Data for this task:

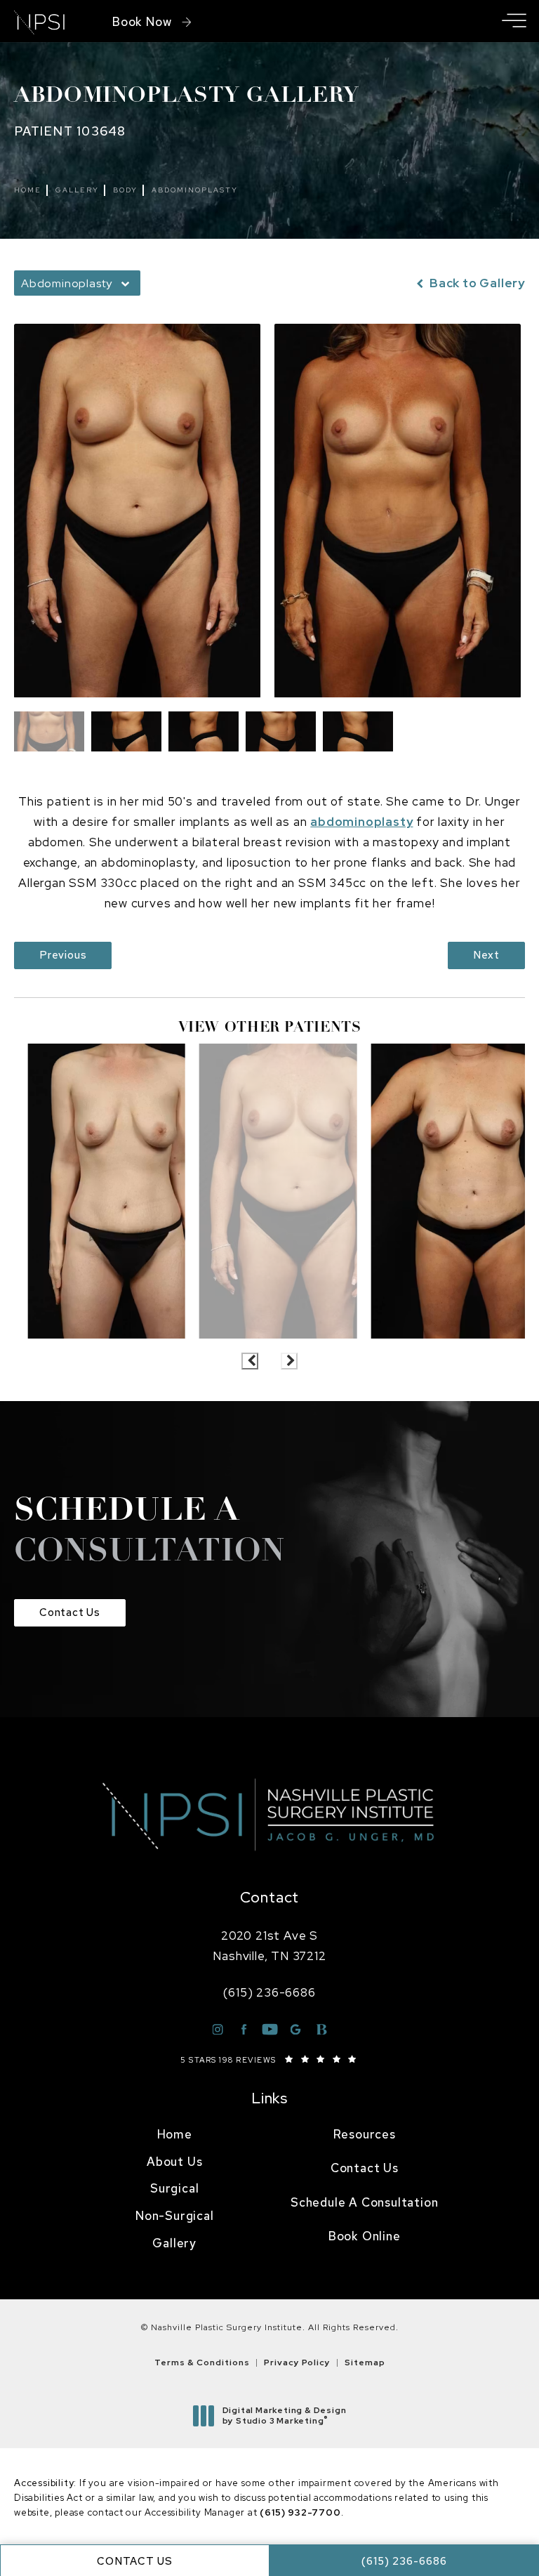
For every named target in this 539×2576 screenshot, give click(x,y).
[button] (514, 21)
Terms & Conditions (202, 2362)
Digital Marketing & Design (284, 2416)
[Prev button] (249, 1361)
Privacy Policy (297, 2362)
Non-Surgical (174, 2215)
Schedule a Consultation (364, 2202)
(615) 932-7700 (300, 2512)
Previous (62, 955)
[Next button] (289, 1361)
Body (125, 190)
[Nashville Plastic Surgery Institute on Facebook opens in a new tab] (243, 2029)
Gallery (77, 190)
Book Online (364, 2236)
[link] (269, 1993)
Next (486, 955)
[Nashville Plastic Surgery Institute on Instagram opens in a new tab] (217, 2029)
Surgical (174, 2188)
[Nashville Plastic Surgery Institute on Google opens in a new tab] (295, 2029)
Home (27, 190)
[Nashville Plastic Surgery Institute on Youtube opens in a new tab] (269, 2029)
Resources (364, 2134)
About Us (174, 2161)
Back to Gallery (476, 283)
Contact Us (69, 1612)
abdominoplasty (361, 821)
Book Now (141, 21)
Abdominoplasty (195, 190)
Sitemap (365, 2362)
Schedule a (149, 1532)
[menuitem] (174, 2135)
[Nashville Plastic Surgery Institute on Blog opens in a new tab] (321, 2029)
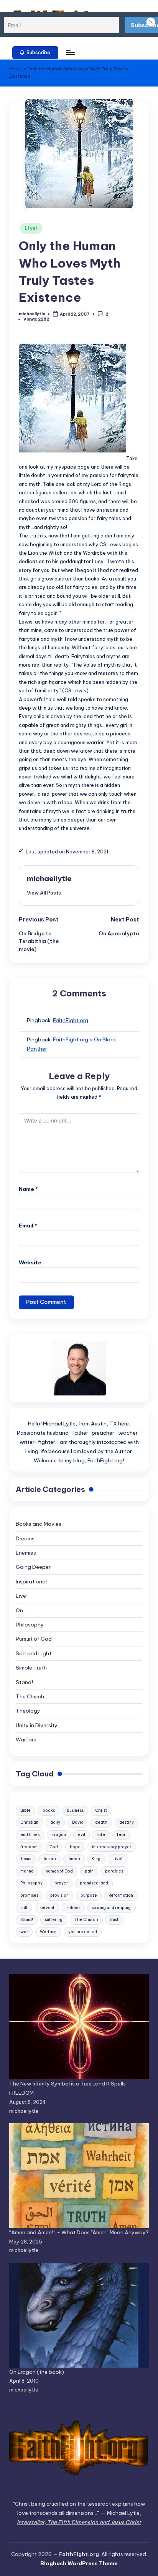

Required action: Only exact copies are wanted here. Write out the lines from the one containing "Digital Marketing & Design (284, 2416)" through the end of the material and no others, omitting all pictures.

Answer to the exercise:
Digital Marketing & Design (284, 2416)
[Prev button] (249, 1361)
Privacy Policy (297, 2362)
Non-Surgical (174, 2215)
Schedule a Consultation (364, 2202)
(615) 932-7700 (300, 2512)
Previous (62, 955)
[Next button] (289, 1361)
Body (125, 190)
[Nashville Plastic Surgery Institute on Facebook opens in a new tab] (243, 2029)
Gallery (77, 190)
Book Online (364, 2236)
[link] (269, 1993)
Next (486, 955)
[Nashville Plastic Surgery Institute on Instagram opens in a new tab] (217, 2029)
Surgical (174, 2188)
[Nashville Plastic Surgery Institute on Google opens in a new tab] (295, 2029)
Home (27, 190)
[Nashville Plastic Surgery Institute on Youtube opens in a new tab] (269, 2029)
Resources (364, 2134)
About Us (174, 2161)
Back to Gallery (476, 283)
Contact Us (69, 1612)
abdominoplasty (361, 821)
Book Now (141, 21)
Abdominoplasty (195, 190)
Sitemap (365, 2362)
Schedule a (149, 1532)
[menuitem] (174, 2135)
[Nashville Plastic Surgery Institute on Blog opens in a new tab] (321, 2029)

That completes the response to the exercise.